The issue is impossible to ignore and yet maddening to be stuck on. Says a Presbyterian lesbian who has done hundreds of hours of advocacy on the issue: "This is the church I grew up in and was nurtured in and found my faith in. I can't believe we are doing this to each other. Presbyterians don't talk a lot about [the end of the world], but when the Last Judgment comes ... surely this is not what God wants us to waste our time on." But she cannot let it go.
This controversy is two-sided, and its conservative participants engage it with a passion and a devotion to the Gospel that equals that on the left. Says Claire Dargill, 38, a Presbyterian from Bridgeport, Conn.: "A sin is a sin, and you can't just change that because it's popular or politically correct. I just don't see how we can welcome gays into the church in the face of that." But as these portraits from the left-to-moderate wing of the discussion indicate, the issue is so divisive that it can foster bitterness and, at the very least, soul searching, even among those of apparently like mind.

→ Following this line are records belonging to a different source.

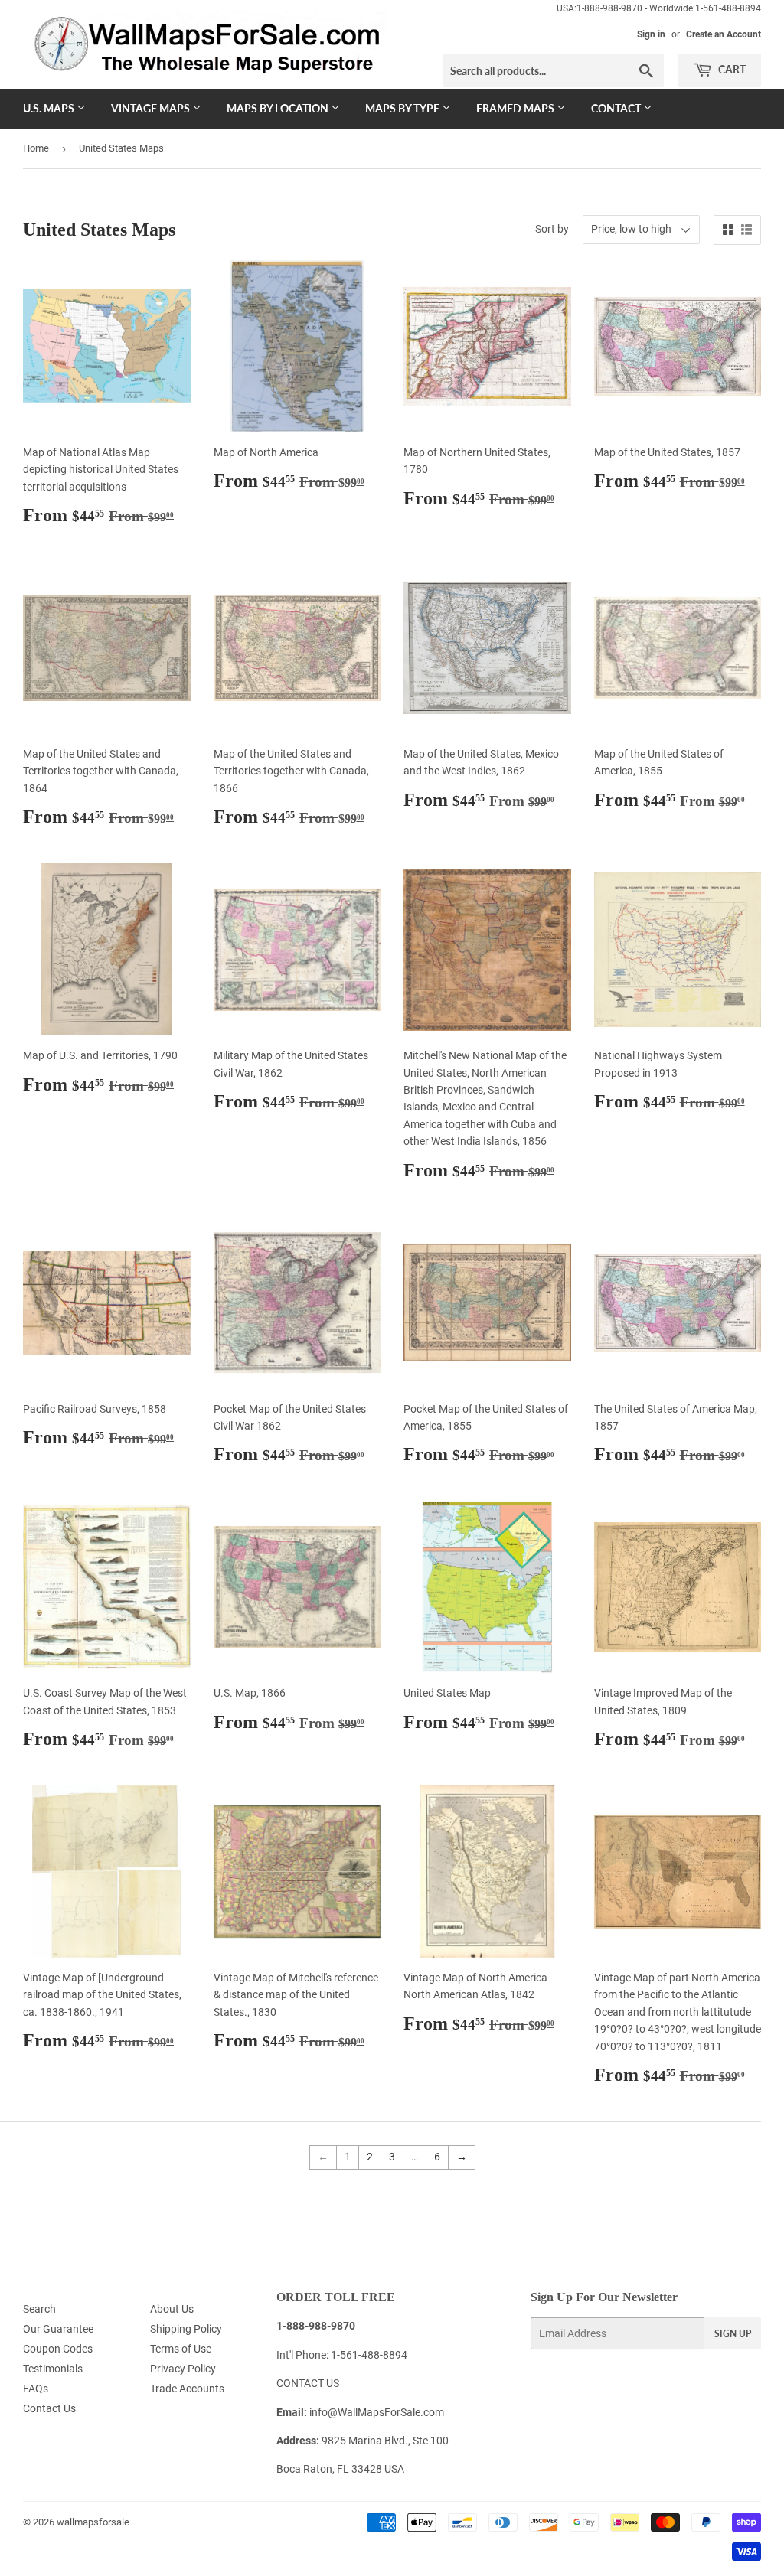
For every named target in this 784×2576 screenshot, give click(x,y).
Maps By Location (279, 108)
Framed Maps (516, 108)
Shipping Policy (186, 2329)
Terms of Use (180, 2349)
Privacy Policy (183, 2368)
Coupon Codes (58, 2349)
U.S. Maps (50, 108)
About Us (172, 2309)
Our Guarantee (58, 2329)
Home (36, 148)
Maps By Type (403, 108)
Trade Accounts (187, 2388)
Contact (617, 108)
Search (39, 2309)
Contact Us (49, 2408)
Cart (731, 69)
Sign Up (732, 2334)
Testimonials (53, 2368)
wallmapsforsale (93, 2522)
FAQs (35, 2388)
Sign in (651, 34)
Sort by (552, 229)
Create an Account (723, 34)
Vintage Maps (151, 108)
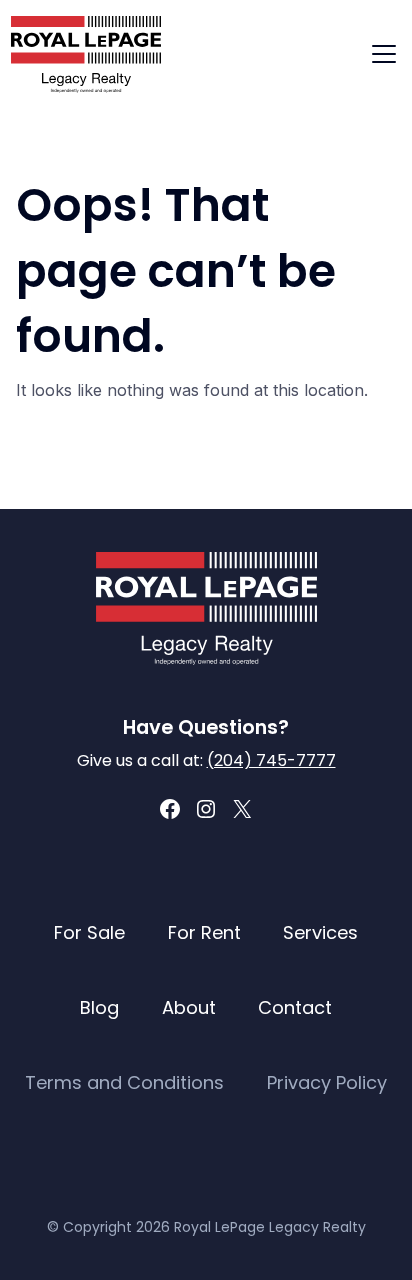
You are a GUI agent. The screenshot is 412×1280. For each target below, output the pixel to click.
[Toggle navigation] (384, 54)
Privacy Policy (327, 1082)
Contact (295, 1007)
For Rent (204, 932)
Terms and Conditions (124, 1082)
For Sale (89, 932)
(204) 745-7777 (271, 760)
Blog (99, 1007)
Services (320, 932)
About (189, 1007)
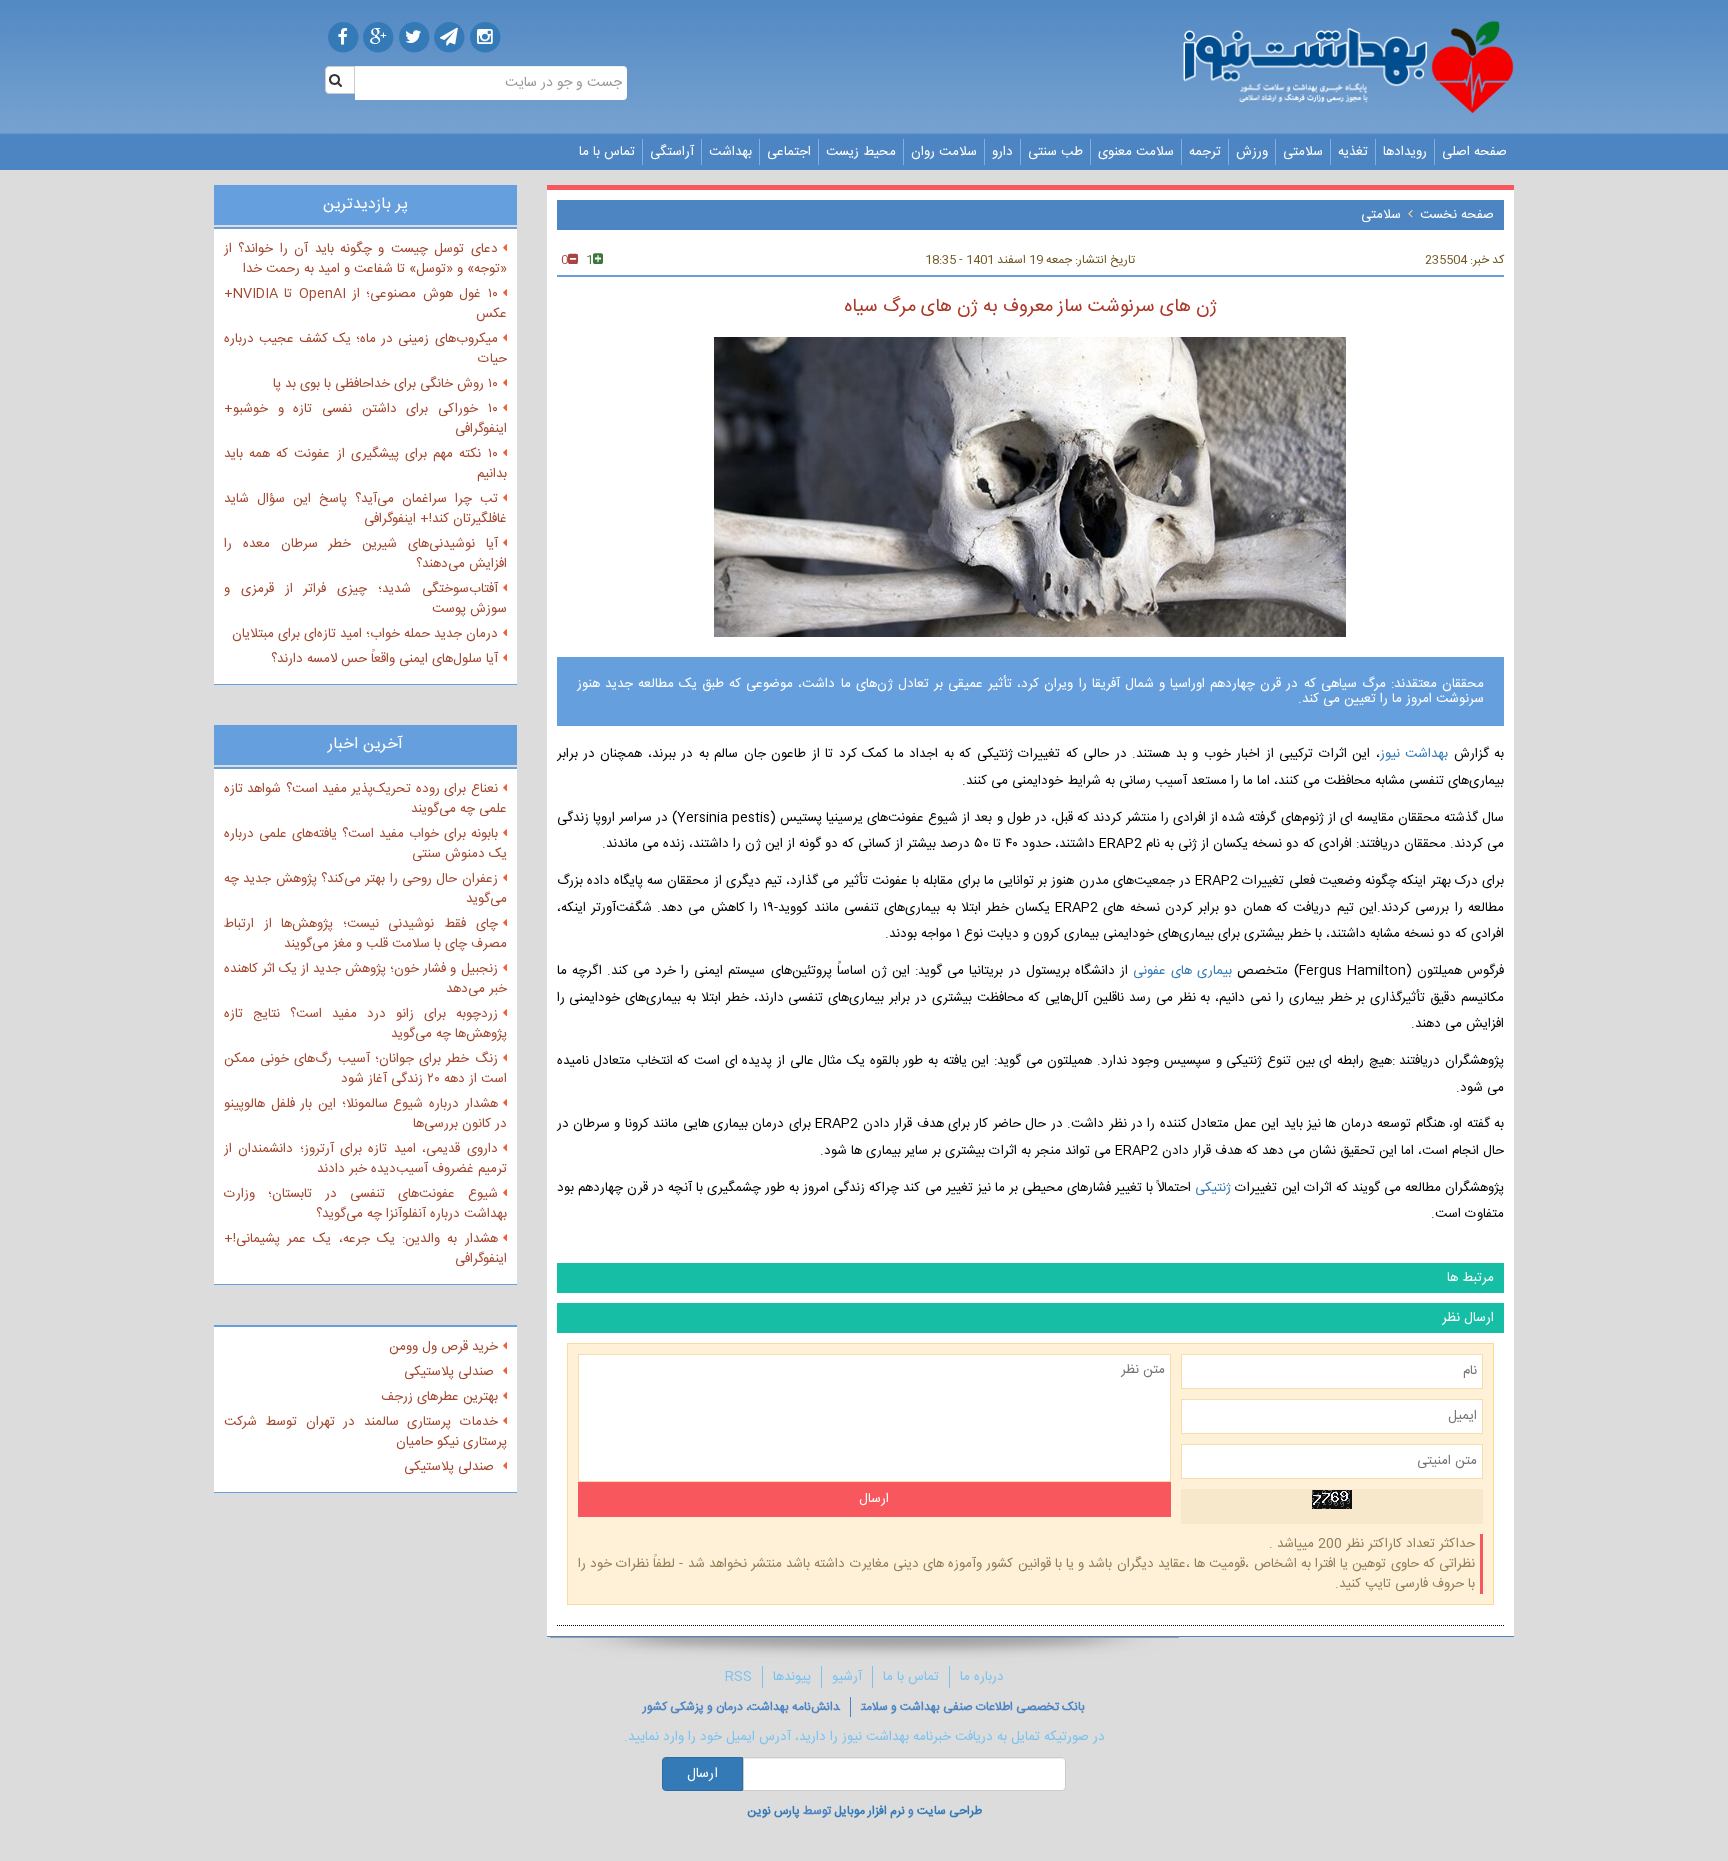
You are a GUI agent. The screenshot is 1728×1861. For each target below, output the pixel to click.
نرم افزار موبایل (869, 1811)
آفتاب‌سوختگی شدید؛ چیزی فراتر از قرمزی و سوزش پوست (365, 599)
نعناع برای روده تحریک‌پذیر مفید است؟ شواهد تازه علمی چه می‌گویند (365, 799)
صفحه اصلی (1474, 152)
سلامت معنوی (1136, 152)
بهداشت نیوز (1414, 754)
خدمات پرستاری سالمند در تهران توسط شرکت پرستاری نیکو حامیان (365, 1432)
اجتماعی (789, 152)
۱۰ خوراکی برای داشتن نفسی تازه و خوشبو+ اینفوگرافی (365, 419)
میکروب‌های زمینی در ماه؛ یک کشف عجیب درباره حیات (365, 349)
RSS (738, 1677)
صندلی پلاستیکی (451, 1372)
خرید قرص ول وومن (443, 1347)
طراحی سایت (949, 1811)
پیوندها (792, 1677)
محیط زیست (861, 152)
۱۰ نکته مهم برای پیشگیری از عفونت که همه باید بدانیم (365, 464)
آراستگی (672, 152)
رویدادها (1405, 152)
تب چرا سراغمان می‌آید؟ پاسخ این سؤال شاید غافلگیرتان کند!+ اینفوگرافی (365, 509)
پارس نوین (773, 1811)
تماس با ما (607, 152)
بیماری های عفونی (1185, 971)
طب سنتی (1055, 152)
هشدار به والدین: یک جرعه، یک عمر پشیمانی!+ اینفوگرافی (365, 1249)
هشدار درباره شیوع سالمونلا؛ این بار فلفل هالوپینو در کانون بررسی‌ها (365, 1114)
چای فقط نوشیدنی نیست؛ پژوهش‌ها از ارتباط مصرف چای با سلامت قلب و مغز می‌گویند (365, 934)
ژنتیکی (1213, 1188)
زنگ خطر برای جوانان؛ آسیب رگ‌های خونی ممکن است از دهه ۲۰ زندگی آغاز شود (365, 1069)
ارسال (702, 1774)
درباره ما (982, 1677)
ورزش (1252, 152)
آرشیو (847, 1677)
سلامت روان (944, 152)
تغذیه (1353, 152)
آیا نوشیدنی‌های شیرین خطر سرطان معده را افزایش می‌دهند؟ (365, 554)
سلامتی (1303, 152)
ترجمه (1205, 152)
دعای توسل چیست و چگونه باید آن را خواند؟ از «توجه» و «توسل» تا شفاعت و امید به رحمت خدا (365, 259)
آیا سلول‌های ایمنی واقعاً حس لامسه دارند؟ (384, 659)
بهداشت (730, 152)
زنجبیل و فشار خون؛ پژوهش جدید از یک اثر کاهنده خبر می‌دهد (365, 979)
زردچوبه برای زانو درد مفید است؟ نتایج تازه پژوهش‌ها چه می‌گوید (365, 1024)
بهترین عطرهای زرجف (439, 1397)
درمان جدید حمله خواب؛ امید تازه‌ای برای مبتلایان (365, 634)
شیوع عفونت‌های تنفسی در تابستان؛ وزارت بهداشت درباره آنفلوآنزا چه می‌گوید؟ (365, 1204)
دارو (1002, 152)
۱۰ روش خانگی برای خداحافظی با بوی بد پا (385, 384)
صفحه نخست (1457, 215)
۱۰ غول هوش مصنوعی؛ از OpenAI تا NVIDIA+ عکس (365, 304)
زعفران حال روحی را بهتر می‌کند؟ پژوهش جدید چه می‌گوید (365, 889)
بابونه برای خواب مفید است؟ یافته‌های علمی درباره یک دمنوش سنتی (365, 844)
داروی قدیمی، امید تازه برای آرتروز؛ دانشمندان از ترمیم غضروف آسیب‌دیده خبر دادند (365, 1159)
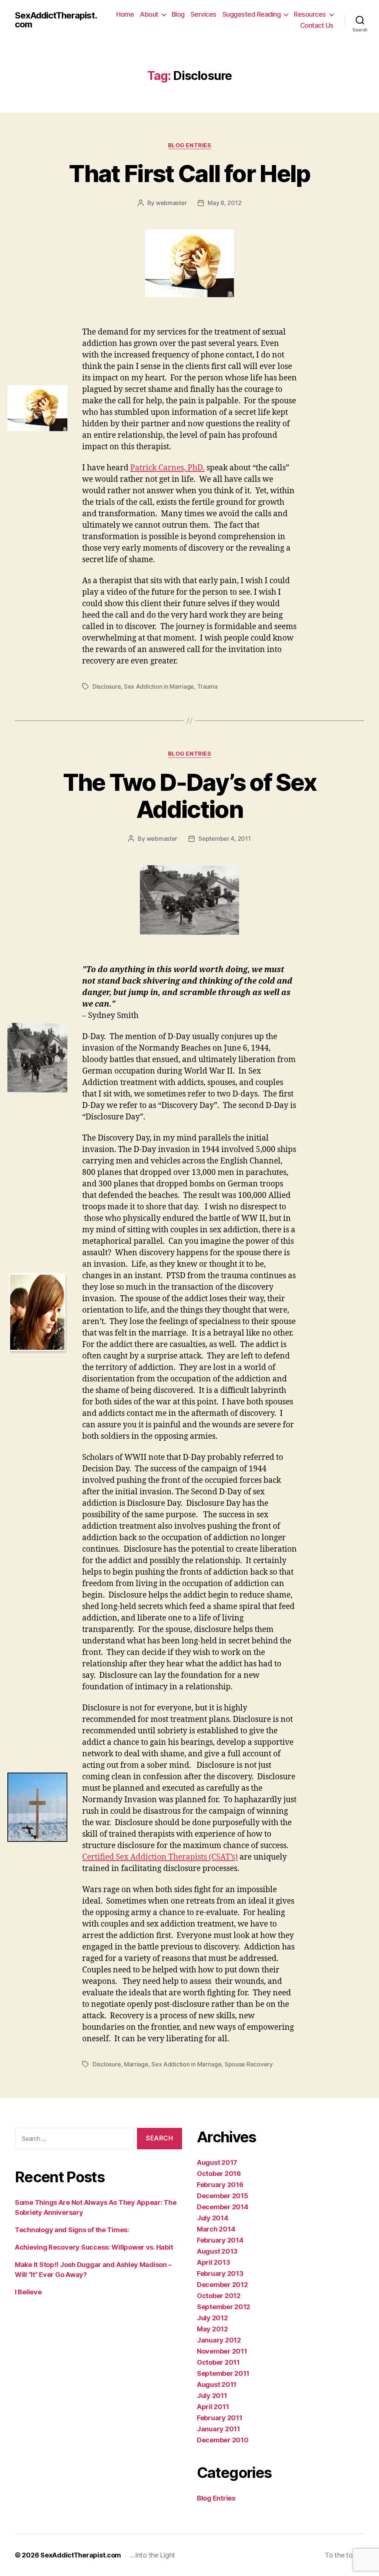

Tracey Lind: No More Passing
On the day last week when she donned the stole and the chasuble of her new office, on the day when her Episcopal bishop installed her as the dean of Cleveland's grand Trinity Cathedral, the Very Rev. Tracey Lind took a moment to think back on Sunday School, which in her case took place in a Reform synagogue. As a child, she had been half-Jewish, half-Christian, and the rabbi, who was teaching about the Holocaust at the time, glanced up shrewdly and asked, "Tracey, you could have passed. Would you have died for your faith or denied it?"
"You could have passed." The line haunted her in more ways than one. It took decades to settle the rabbi's implied religious query. It was only in 1984 that Lind stood on a Manhattan corner and heard what she describes as "the voice of God" calling her to the Episcopal ministry, into which she was ordained in 1987. But there was a second challenge the rabbi hadn't intended. On that same curbside, Lind promised herself, "I won't let the church use my sexuality as an excuse for not hearing God's voice through me." She was gay. And at that time, in a church with a distinct live-and-let-live-but-don't-rock-the-boat attitude, she felt that a dramatic coming-out would be a distraction. For the noblest of reasons, she was still passing.